═══ Excerpt to read ═══

Pentti Saarikoski (Impilahti, now in the Republic of Karelia September 2, 1937 – Joensuu August 24, 1983) was a Finnish poet. He is considered one of the most important poets in the literary scene of Finland during the 1960s and 1970s. His body of work comprises poetry and translations, among them such classics as Homer's Odyssey and James Joyce's Ulysses.

According to Saarikoski, he was the only person in the world who had ever translated both Homer's and Joyce's Ulysses - a statement that probably holds true even today. Moreover, it only took two years for him to translate Homer's Odyssey from Victor Bérard's edition, which is thought to be a rather fast accomplishment. Other notable translations include Poetics by Aristotle and Catcher in the Rye by J. D. Salinger.

Saarikoski is buried in Heinävesi in the cemetery of the New Valamo monastery.

== Early life ==
During World War II, Saarikoski was sent to Sweden as one of the Finnish war children. He learned to write and read Swedish in Norrköping in 1944.

═══

== Task set ==
(1) In the text about Pentti Saarikoski, where is he buried?
(2) From the text about Pentti Saarikoski, copy the passage starting at "According to Saarikoski, he" and ending at "New Valamo monastery.".
(3) Write what comes next in the text about Pentti Saarikoski, picking up after its last sentence.

═══ Records provided ═══

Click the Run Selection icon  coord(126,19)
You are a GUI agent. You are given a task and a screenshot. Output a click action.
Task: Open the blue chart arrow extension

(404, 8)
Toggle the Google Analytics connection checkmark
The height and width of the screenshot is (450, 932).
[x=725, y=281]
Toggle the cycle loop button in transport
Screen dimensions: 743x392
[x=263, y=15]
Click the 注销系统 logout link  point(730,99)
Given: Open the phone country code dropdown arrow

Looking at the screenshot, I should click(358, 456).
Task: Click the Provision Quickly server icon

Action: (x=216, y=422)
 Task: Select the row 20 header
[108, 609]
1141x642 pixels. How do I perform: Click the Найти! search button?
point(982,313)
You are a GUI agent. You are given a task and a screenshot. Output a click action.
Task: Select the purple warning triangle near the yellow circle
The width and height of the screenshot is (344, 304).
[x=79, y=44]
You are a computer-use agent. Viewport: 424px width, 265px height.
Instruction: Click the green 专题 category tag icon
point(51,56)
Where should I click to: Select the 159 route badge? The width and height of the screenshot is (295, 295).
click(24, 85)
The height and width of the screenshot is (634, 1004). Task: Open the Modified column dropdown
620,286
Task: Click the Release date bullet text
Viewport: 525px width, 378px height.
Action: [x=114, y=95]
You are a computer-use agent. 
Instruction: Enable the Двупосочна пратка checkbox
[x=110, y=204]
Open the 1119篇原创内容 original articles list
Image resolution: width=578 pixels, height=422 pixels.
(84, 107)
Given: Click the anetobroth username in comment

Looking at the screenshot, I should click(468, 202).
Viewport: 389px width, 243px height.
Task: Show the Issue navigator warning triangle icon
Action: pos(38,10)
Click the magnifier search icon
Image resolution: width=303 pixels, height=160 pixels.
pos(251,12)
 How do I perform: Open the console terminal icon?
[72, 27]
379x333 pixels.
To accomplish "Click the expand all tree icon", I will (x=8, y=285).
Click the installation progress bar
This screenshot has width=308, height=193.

═══

== Numbered responses ==
(1) In the cemetery of the New Valamo monastery in Heinävesi.

(2)
According to Saarikoski, he was the only person in the world who had ever translated both Homer's and Joyce's Ulysses - a statement that probably holds true even today. Moreover, it only took two years for him to translate Homer's Odyssey from Victor Bérard's edition, which is thought to be a rather fast accomplishment. Other notable translations include Poetics by Aristotle and Catcher in the Rye by J. D. Salinger.

Saarikoski is buried in Heinävesi in the cemetery of the New Valamo monastery.

(3)
== His work ==
Saarikoski's breakthrough was both critically and commercially Mitä tapahtuu todella? (What is actually going on?) published in 1962. The collection of poems heralded a new era in Finnish culture, laying the foundation of Finnish "participative poetry", a style whose adherents insisted that poets should participate in politics through their work. Indeed, some of the poems featured in the collection do have a clear political tone, whereas in the 1950s Finnish modernists were generally more inclined to think that art should be done solely for art's sake. Mitä tapahtuu todella? marked also a change in the poet's style. His early works Runoja (Poems) and Toisia Runoja (Other Poems), both published in 1958, are not yet "participative poetry" or "democratic poetry" as the poet himself called his style. Instead, they are distinguished by their references to Greek antiquity while the general style was modern, which has led literary critics to say that Saarikoski's first works form his "Greek period". Saarikoski's interest in Greek began very early on. In fact, he studied Greek and literature at the University of Helsinki in the 1950s, though he never received a degree.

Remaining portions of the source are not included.